Once your cookies are completely dry, use 17 second white icing and a small decorating tip (I am using the size 2 tip here) to add some fleur-de-lis type embelishments.  You can do groups of 3-4 dots, as well, to mix the pattern up a little bit.  I find that I do my best thinking while piping– there is something so soothing and relaxing about watching the curls and curves appearing and flowing in front of your piping bag.  So think deep thoughts . . . and let your imagination roam as you create.

You don’t have to do all patterns, either– you can pipe words like “love” or your Valentine’s name on the hearts, too, and just embellish with dots or swirls. You can’t go wrong here– just let the icing flow and have fun.  Once you finish piping all your details on the cookies, allow them to rest, uncovered, overnight.  It’s important to let the cookies rest overnight this time so that they are completely dry when you’re ready to stack them.

And then, once the cookies are dry, the fun begins . . . packaging.

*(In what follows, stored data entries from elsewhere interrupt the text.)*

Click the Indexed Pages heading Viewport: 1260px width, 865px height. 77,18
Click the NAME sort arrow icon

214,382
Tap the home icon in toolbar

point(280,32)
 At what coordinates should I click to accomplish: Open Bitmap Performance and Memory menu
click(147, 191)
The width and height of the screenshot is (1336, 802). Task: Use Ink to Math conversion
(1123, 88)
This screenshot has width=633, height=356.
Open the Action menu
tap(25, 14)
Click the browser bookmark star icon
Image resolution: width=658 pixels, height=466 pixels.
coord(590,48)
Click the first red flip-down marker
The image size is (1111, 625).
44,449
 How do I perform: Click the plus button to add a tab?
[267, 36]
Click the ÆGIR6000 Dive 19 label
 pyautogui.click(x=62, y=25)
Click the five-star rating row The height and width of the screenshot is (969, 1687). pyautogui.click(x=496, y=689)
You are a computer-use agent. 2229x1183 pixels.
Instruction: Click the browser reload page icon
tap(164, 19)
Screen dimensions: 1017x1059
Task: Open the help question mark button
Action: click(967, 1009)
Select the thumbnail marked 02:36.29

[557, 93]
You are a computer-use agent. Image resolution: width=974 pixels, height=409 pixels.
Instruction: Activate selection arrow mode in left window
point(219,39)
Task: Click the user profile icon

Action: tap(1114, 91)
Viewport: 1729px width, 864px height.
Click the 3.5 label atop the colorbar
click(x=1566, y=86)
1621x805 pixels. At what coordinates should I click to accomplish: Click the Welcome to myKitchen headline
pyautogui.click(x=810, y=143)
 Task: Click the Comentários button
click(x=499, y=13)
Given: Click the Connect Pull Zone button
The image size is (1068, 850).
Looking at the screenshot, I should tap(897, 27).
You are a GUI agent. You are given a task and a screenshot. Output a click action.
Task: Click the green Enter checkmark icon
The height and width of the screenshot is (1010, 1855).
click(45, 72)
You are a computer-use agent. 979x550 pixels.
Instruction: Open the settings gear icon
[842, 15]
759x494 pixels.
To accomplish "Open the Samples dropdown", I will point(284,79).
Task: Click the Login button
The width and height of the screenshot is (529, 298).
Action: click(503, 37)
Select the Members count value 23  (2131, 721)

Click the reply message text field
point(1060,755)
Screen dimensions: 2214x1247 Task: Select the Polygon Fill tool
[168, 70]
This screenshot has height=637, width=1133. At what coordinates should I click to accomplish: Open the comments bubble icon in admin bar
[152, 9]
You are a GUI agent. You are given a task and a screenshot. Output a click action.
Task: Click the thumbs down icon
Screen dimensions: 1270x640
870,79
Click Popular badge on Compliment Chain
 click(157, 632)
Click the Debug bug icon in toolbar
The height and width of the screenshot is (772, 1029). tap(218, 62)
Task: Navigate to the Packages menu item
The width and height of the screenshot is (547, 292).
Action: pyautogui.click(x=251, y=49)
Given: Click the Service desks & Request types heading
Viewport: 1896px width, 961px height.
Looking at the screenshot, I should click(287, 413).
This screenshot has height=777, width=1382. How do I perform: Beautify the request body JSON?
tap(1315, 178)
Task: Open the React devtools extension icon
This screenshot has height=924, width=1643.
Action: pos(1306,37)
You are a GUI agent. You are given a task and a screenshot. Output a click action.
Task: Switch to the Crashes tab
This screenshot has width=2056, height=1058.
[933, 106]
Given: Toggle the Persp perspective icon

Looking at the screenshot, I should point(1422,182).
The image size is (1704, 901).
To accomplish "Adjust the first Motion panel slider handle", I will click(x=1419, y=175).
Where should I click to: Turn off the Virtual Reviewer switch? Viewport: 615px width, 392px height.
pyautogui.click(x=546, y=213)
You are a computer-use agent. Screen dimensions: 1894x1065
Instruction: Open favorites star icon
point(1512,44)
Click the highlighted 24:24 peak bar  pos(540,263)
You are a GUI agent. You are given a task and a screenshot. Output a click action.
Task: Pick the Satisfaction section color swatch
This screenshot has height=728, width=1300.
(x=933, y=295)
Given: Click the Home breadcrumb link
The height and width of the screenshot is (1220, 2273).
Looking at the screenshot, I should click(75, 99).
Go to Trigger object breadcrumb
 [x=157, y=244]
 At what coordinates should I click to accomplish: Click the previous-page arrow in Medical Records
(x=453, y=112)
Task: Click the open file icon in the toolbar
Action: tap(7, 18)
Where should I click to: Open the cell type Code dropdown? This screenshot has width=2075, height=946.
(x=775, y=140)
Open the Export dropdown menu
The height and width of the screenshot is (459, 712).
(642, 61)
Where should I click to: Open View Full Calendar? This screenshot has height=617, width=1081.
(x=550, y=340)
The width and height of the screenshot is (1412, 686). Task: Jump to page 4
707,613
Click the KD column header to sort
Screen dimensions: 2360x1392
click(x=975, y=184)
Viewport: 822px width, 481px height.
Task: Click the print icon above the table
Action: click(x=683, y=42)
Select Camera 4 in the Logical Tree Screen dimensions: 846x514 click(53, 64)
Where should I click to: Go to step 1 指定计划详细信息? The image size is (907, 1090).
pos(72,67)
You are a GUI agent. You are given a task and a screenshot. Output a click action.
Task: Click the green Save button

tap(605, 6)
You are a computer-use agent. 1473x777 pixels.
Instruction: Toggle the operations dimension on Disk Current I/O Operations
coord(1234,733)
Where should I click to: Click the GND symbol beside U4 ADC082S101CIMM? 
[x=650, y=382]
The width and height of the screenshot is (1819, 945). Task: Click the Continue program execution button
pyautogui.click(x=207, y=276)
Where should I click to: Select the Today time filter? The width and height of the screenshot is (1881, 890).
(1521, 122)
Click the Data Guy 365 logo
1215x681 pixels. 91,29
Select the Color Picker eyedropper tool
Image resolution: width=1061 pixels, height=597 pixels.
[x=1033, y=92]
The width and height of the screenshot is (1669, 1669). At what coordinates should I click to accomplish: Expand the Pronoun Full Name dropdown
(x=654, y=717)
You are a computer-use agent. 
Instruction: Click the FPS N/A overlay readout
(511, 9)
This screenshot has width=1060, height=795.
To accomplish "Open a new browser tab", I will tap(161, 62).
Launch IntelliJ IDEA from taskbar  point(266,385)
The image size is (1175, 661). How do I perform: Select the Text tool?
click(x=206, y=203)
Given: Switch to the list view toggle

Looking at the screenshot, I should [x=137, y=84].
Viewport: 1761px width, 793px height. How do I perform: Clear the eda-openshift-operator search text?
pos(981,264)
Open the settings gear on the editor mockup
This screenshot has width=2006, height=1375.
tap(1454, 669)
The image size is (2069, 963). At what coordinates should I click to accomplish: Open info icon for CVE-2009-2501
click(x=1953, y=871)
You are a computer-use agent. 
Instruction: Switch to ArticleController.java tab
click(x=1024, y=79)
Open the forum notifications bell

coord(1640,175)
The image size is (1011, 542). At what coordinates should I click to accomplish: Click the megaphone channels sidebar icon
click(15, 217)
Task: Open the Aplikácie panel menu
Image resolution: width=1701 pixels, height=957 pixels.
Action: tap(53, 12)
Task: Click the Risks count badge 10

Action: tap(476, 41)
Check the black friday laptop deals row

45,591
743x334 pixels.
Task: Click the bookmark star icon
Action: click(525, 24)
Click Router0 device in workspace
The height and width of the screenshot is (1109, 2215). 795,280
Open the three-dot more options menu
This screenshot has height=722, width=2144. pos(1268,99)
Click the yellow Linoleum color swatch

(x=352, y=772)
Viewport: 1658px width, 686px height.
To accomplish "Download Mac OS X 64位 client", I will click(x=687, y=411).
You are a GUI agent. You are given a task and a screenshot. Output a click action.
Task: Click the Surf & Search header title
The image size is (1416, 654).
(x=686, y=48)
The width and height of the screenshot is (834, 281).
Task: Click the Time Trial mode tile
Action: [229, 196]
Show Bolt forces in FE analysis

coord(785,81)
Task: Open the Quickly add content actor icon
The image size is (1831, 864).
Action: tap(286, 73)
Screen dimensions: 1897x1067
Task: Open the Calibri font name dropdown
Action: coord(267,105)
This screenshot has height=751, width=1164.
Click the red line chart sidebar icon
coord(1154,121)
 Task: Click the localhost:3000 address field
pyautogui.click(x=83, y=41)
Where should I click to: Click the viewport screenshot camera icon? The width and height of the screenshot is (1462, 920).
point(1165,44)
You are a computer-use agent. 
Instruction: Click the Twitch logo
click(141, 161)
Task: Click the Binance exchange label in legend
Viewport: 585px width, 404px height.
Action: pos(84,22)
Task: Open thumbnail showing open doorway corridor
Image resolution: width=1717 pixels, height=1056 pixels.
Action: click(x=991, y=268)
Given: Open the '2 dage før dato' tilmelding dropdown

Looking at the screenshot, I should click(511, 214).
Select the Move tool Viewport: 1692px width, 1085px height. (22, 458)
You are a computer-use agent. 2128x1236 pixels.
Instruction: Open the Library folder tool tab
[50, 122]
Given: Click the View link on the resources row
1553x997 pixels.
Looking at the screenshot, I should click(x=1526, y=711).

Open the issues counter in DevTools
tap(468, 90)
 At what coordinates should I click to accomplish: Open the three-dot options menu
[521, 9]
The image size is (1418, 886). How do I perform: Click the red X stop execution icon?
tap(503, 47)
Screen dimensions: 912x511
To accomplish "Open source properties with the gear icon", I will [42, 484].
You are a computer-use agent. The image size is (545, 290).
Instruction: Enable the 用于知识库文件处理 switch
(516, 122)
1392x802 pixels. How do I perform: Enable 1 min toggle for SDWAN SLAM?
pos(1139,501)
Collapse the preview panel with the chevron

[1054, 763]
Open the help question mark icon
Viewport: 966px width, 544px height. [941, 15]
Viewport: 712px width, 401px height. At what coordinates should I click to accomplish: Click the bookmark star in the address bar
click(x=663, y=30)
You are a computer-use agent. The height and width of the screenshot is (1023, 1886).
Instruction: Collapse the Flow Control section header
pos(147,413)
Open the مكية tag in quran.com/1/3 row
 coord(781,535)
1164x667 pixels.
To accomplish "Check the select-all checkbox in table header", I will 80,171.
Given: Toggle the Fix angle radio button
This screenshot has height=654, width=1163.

Oh– you thought I was going to say EAT???  Well . . . you can have one cookie to munch as you work if you like. I won’t tell. 😉

I packaged these little beauties in individual 5×7 clear cello bags (cheapest I found were these, here— they are roughly 100 bags for 5 bucks.  That means you can package pretty cookies for a LONG time.  ;).  Tie with a Valentine’s ribbon and make a stack of pretties for your friends and neighbors.  I am making these for my kids’ teachers– trust me– as a former teacher, I know that teachers definitely deserve a little something sweet at holidays for the hard work that they do.

Make little packets of sweet cookies for everyone . . . the teachers, the office staff, your coworkers . . .

Soft Valentine's Day Sugar Cookies

It’s amazing how a sweet little cookie can bring a smile to the most dreary day.

Soft Valentine's Day Sugar Cookies

I’m running out of things to say before I run out of pretty pictures.  Hmm.  Share the love?  That seems to be a fitting caption for this photo.  *stalling . . . *

Soft Valentine's Day Sugar Cookies

And whewwwww we are at the last one.  haha.  And here is the glamour shot of my pretty vintage Pyrex, which looked so pretty and pink.  Ahhh . . . the loves of my life– cookies and Pyrex. 😀

You did it.  And I’m just so proud of you.